YOUR TASK >> Every line from the first one in the listing down to the line with "Q&A (27, 2134)" should be restated word for word.

DATA PROVIDED >>
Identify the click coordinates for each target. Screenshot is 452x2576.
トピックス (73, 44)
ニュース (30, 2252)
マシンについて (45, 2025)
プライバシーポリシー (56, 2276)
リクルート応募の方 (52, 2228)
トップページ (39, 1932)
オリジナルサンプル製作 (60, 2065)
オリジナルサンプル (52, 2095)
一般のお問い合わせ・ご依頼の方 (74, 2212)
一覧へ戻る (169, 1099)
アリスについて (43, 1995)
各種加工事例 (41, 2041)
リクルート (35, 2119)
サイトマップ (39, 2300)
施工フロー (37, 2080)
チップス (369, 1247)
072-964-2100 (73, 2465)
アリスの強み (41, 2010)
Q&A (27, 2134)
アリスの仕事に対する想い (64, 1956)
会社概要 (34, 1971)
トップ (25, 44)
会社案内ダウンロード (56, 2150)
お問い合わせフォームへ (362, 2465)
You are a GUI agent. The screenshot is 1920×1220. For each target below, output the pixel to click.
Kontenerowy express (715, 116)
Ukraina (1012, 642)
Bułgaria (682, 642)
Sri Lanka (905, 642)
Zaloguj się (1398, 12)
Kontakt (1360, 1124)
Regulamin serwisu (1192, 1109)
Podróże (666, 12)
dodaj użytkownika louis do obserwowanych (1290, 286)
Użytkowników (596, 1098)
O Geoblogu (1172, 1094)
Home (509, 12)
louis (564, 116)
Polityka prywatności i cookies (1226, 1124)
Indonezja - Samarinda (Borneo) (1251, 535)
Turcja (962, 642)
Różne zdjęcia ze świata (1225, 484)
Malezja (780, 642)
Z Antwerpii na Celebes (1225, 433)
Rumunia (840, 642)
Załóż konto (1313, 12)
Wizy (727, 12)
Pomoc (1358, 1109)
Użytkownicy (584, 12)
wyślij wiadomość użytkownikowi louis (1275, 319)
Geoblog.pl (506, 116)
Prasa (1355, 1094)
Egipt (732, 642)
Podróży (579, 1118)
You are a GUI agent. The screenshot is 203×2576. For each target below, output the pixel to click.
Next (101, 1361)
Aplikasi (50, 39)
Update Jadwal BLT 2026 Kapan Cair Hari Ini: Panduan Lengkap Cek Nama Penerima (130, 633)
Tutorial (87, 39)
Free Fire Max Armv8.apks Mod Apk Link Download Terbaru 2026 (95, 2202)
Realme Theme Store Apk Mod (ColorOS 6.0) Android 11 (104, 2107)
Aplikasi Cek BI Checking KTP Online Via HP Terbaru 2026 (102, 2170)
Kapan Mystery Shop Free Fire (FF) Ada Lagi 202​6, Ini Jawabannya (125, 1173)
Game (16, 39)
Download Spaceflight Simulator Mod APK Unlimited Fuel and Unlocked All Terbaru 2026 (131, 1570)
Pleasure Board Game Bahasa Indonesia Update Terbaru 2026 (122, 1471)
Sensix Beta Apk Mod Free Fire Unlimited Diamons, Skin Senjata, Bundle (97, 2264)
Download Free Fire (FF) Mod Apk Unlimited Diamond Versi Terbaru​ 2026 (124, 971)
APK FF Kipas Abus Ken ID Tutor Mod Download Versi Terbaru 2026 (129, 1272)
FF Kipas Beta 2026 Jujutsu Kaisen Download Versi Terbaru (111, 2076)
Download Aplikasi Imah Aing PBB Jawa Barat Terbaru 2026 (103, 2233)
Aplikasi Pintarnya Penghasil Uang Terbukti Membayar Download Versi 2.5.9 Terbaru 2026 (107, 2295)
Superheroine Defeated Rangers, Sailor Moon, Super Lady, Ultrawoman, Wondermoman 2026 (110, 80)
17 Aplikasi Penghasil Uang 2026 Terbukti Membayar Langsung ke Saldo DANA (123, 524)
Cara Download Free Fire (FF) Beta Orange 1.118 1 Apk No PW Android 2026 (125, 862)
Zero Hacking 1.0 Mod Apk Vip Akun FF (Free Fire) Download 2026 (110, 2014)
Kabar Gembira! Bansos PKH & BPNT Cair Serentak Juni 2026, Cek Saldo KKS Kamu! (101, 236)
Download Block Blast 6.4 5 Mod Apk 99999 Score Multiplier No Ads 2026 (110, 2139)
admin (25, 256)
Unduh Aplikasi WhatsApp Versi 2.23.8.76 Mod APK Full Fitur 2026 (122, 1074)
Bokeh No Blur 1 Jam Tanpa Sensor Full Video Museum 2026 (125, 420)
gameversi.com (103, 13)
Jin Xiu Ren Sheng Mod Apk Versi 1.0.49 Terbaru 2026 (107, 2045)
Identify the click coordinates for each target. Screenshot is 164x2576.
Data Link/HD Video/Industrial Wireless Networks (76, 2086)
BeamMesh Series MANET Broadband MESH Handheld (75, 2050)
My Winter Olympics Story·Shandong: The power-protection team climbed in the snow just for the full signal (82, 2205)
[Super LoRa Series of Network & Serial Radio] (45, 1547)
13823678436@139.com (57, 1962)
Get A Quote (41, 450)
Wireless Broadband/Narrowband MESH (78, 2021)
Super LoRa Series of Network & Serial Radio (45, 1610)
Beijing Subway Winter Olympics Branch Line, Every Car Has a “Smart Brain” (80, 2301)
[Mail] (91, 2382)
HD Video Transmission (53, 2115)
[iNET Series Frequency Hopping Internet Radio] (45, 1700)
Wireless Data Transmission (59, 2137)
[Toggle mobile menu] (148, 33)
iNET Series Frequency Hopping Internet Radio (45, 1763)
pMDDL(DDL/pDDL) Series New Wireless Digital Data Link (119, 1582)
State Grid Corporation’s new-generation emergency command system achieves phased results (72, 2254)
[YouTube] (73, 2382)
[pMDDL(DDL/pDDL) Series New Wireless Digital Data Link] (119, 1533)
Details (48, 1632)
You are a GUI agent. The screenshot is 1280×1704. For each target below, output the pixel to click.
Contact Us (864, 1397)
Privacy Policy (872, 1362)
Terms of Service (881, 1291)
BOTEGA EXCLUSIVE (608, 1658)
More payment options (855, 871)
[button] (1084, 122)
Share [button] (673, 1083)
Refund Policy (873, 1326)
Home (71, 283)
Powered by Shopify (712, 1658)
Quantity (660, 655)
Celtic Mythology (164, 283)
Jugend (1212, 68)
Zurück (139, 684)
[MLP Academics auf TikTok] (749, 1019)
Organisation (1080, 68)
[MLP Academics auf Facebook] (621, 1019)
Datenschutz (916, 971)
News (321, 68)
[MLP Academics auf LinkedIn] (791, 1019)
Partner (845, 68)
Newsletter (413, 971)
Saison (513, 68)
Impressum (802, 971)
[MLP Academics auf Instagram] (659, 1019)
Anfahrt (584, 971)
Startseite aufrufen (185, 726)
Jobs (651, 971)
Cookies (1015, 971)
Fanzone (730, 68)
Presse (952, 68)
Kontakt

YOUR SOLUTION >>
Identify the click coordinates for each target. Screenshot is 452x2576.
トピックス (73, 44)
ニュース (30, 2252)
マシンについて (45, 2025)
プライバシーポリシー (56, 2276)
リクルート応募の方 (52, 2228)
トップページ (39, 1932)
オリジナルサンプル製作 (60, 2065)
オリジナルサンプル (52, 2095)
一般のお問い合わせ・ご依頼の方 (74, 2212)
一覧へ戻る (169, 1099)
アリスについて (43, 1995)
各種加工事例 (41, 2041)
リクルート (35, 2119)
サイトマップ (39, 2300)
施工フロー (37, 2080)
チップス (369, 1247)
072-964-2100 (73, 2465)
アリスの強み (41, 2010)
Q&A (27, 2134)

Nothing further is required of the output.